Segment Start: Input data
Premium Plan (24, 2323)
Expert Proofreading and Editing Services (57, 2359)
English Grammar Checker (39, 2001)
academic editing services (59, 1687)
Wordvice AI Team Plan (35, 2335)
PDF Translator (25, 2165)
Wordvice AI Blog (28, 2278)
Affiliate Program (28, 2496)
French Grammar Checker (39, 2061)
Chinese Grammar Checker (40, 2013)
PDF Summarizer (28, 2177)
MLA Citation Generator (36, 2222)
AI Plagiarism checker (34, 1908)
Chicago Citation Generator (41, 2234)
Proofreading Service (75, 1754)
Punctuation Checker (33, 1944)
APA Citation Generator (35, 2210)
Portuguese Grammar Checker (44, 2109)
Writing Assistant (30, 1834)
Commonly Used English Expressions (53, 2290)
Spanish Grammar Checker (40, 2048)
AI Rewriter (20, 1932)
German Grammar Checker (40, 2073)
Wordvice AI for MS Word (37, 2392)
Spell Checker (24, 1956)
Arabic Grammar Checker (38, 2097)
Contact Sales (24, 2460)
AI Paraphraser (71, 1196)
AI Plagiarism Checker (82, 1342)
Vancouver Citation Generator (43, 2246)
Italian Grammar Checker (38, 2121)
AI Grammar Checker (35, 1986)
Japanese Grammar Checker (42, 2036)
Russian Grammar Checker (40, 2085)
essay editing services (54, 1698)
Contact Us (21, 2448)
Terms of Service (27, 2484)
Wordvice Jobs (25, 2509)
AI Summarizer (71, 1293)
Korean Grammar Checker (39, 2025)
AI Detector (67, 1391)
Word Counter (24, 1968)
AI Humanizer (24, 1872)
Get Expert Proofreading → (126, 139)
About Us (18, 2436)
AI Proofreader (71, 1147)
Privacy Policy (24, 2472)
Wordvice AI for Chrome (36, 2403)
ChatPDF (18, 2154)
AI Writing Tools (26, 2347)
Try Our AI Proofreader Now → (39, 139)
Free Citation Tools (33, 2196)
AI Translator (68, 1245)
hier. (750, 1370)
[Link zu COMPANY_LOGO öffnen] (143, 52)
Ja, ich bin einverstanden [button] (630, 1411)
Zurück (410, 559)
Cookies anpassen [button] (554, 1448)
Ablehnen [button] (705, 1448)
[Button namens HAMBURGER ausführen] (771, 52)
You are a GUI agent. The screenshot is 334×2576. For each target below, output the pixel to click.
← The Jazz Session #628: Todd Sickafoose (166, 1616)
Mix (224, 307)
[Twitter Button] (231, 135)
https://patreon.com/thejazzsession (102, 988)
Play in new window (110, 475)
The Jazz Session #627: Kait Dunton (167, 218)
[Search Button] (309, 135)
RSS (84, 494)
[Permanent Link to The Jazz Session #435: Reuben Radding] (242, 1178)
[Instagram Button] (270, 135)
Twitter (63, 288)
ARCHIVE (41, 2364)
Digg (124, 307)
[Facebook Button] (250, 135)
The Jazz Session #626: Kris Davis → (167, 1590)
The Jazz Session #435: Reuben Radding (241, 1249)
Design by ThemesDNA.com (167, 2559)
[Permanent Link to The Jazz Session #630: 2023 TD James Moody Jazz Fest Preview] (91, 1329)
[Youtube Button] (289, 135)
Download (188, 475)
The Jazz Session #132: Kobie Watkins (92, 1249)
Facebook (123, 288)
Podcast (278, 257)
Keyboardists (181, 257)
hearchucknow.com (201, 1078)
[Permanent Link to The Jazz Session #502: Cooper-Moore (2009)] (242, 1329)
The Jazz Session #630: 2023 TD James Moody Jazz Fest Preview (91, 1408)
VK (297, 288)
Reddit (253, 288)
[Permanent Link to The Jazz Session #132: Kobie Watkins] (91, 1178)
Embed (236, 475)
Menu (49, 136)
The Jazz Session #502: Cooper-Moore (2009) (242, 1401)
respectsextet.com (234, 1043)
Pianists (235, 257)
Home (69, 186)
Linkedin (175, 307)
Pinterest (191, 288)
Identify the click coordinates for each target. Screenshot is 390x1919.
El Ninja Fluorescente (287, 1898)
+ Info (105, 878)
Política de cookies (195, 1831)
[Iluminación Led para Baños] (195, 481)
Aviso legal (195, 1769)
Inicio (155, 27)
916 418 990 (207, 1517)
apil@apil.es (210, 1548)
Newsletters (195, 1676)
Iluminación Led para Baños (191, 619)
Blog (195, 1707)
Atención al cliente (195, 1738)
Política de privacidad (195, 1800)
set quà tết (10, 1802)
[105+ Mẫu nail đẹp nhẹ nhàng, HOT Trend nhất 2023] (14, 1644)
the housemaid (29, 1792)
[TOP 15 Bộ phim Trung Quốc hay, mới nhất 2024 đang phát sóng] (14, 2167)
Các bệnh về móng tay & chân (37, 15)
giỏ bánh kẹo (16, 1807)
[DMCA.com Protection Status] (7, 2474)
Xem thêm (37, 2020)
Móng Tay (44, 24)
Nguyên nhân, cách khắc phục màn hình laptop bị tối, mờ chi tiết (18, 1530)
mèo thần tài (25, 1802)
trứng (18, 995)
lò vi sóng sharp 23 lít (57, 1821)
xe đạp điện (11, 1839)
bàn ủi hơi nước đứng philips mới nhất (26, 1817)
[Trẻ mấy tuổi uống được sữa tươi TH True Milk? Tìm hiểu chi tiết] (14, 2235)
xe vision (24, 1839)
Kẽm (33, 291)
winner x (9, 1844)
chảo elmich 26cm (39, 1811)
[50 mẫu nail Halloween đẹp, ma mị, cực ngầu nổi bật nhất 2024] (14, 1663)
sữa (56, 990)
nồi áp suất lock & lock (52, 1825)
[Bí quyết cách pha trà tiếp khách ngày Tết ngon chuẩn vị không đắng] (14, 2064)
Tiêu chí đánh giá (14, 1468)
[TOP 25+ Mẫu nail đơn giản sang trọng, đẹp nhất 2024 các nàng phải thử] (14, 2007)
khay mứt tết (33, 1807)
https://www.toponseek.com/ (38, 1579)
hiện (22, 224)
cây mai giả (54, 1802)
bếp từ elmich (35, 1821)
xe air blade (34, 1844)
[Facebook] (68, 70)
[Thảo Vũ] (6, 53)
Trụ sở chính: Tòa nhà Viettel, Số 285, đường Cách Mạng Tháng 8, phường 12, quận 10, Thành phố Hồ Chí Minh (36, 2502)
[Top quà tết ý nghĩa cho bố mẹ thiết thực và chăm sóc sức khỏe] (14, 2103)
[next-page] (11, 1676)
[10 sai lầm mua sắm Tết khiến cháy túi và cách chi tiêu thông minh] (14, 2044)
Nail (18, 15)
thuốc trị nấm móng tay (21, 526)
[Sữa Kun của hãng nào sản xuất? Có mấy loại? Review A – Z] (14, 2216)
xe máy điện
Segment End: Input data
* [What needs to be done]:
Return exactly the lines above from the line that has "[Search Button] (309, 135)" through the line that has "[Iluminación Led para Baños] (195, 481)", inclusive, and nothing else.

* [Reply to the task]:
[Search Button] (309, 135)
RSS (84, 494)
[Permanent Link to The Jazz Session #435: Reuben Radding] (242, 1178)
[Instagram Button] (270, 135)
Twitter (63, 288)
ARCHIVE (41, 2364)
Digg (124, 307)
[Facebook Button] (250, 135)
The Jazz Session #626: Kris Davis → (167, 1590)
The Jazz Session #435: Reuben Radding (241, 1249)
Design by ThemesDNA.com (167, 2559)
[Permanent Link to The Jazz Session #630: 2023 TD James Moody Jazz Fest Preview] (91, 1329)
[Youtube Button] (289, 135)
Download (188, 475)
The Jazz Session #132: Kobie Watkins (92, 1249)
Facebook (123, 288)
Podcast (278, 257)
Keyboardists (181, 257)
hearchucknow.com (201, 1078)
[Permanent Link to The Jazz Session #502: Cooper-Moore (2009)] (242, 1329)
The Jazz Session #630: 2023 TD James Moody Jazz Fest Preview (91, 1408)
VK (297, 288)
Reddit (253, 288)
[Permanent Link to The Jazz Session #132: Kobie Watkins] (91, 1178)
Embed (236, 475)
Menu (49, 136)
The Jazz Session #502: Cooper-Moore (2009) (242, 1401)
respectsextet.com (234, 1043)
Pianists (235, 257)
Home (69, 186)
Linkedin (175, 307)
Pinterest (191, 288)
Identify the click coordinates for each target. Screenshot is 390x1919.
El Ninja Fluorescente (287, 1898)
+ Info (105, 878)
Política de cookies (195, 1831)
[Iluminación Led para Baños] (195, 481)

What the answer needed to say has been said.